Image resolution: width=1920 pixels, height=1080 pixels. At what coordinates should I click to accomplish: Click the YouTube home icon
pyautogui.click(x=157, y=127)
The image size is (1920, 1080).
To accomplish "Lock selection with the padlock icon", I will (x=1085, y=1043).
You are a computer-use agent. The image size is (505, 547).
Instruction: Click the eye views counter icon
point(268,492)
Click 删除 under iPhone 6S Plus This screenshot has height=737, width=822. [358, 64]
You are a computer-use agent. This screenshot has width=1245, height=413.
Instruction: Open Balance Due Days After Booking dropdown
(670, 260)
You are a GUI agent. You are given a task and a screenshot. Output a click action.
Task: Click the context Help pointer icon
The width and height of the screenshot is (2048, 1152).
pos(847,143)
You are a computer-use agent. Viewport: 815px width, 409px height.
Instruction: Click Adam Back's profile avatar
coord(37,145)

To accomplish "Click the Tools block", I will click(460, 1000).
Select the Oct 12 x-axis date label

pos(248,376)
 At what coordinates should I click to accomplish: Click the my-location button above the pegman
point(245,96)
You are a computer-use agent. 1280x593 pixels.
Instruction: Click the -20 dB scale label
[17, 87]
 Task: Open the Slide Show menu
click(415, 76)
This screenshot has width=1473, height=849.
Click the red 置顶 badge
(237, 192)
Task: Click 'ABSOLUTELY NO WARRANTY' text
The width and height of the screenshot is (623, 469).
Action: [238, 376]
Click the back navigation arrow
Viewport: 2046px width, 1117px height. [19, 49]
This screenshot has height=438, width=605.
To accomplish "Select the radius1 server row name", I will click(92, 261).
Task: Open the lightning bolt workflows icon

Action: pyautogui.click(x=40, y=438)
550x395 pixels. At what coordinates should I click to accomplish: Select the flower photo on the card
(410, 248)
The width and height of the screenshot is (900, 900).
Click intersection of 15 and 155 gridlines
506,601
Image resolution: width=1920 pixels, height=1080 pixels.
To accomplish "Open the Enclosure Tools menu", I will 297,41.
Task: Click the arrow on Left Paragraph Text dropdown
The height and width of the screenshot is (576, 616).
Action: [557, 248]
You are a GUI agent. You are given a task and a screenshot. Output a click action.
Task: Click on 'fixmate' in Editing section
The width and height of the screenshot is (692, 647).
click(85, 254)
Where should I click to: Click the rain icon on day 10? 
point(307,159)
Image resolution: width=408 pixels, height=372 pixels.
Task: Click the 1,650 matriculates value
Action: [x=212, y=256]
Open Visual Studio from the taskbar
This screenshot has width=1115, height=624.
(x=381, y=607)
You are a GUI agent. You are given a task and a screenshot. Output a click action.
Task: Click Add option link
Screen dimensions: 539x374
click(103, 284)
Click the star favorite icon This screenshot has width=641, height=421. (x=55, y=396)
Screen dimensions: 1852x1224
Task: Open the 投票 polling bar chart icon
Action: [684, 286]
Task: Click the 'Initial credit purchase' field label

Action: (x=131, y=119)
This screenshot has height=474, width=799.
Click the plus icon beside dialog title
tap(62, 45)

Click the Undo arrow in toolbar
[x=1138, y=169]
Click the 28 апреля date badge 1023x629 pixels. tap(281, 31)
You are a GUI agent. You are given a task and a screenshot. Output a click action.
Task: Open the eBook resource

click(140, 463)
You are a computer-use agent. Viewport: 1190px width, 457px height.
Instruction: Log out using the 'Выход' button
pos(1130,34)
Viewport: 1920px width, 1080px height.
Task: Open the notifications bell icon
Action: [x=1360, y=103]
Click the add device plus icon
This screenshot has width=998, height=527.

__________

Rewrite the rows above with "Instruction" swapped for "Step" wherever it occurs, leaving everything else unchanged.

Image resolution: width=1920 pixels, height=1080 pixels. At what coordinates should I click to accomplish: Click the YouTube home icon
pyautogui.click(x=157, y=127)
The image size is (1920, 1080).
To accomplish "Lock selection with the padlock icon", I will (x=1085, y=1043).
You are a computer-use agent. The image size is (505, 547).
Step: Click the eye views counter icon
point(268,492)
Click 删除 under iPhone 6S Plus This screenshot has height=737, width=822. [358, 64]
You are a computer-use agent. This screenshot has width=1245, height=413.
Step: Open Balance Due Days After Booking dropdown
(670, 260)
You are a GUI agent. You are given a task and a screenshot. Output a click action.
Task: Click the context Help pointer icon
The width and height of the screenshot is (2048, 1152).
pos(847,143)
You are a computer-use agent. Viewport: 815px width, 409px height.
Step: Click Adam Back's profile avatar
coord(37,145)

To accomplish "Click the Tools block", I will click(460, 1000).
Select the Oct 12 x-axis date label

pos(248,376)
 At what coordinates should I click to accomplish: Click the my-location button above the pegman
point(245,96)
You are a computer-use agent. 1280x593 pixels.
Step: Click the -20 dB scale label
[17, 87]
 Task: Open the Slide Show menu
click(415, 76)
This screenshot has width=1473, height=849.
Click the red 置顶 badge
(237, 192)
Task: Click 'ABSOLUTELY NO WARRANTY' text
The width and height of the screenshot is (623, 469).
Action: [238, 376]
Click the back navigation arrow
Viewport: 2046px width, 1117px height. [19, 49]
This screenshot has height=438, width=605.
To accomplish "Select the radius1 server row name", I will click(92, 261).
Task: Open the lightning bolt workflows icon

Action: pyautogui.click(x=40, y=438)
550x395 pixels. At what coordinates should I click to accomplish: Select the flower photo on the card
(410, 248)
The width and height of the screenshot is (900, 900).
Click intersection of 15 and 155 gridlines
506,601
Image resolution: width=1920 pixels, height=1080 pixels.
To accomplish "Open the Enclosure Tools menu", I will 297,41.
Task: Click the arrow on Left Paragraph Text dropdown
The height and width of the screenshot is (576, 616).
Action: [557, 248]
You are a GUI agent. You are given a task and a screenshot. Output a click action.
Task: Click on 'fixmate' in Editing section
The width and height of the screenshot is (692, 647).
click(85, 254)
Where should I click to: Click the rain icon on day 10? 
point(307,159)
Image resolution: width=408 pixels, height=372 pixels.
Task: Click the 1,650 matriculates value
Action: [x=212, y=256]
Open Visual Studio from the taskbar
This screenshot has width=1115, height=624.
(x=381, y=607)
You are a GUI agent. You are given a task and a screenshot. Output a click action.
Task: Click Add option link
Screen dimensions: 539x374
click(103, 284)
Click the star favorite icon This screenshot has width=641, height=421. (x=55, y=396)
Screen dimensions: 1852x1224
Task: Open the 投票 polling bar chart icon
Action: [684, 286]
Task: Click the 'Initial credit purchase' field label

Action: (x=131, y=119)
This screenshot has height=474, width=799.
Click the plus icon beside dialog title
tap(62, 45)

Click the Undo arrow in toolbar
[x=1138, y=169]
Click the 28 апреля date badge 1023x629 pixels. tap(281, 31)
You are a GUI agent. You are given a task and a screenshot. Output a click action.
Task: Open the eBook resource

click(140, 463)
You are a computer-use agent. Viewport: 1190px width, 457px height.
Step: Log out using the 'Выход' button
pos(1130,34)
Viewport: 1920px width, 1080px height.
Task: Open the notifications bell icon
Action: [x=1360, y=103]
Click the add device plus icon
This screenshot has width=998, height=527.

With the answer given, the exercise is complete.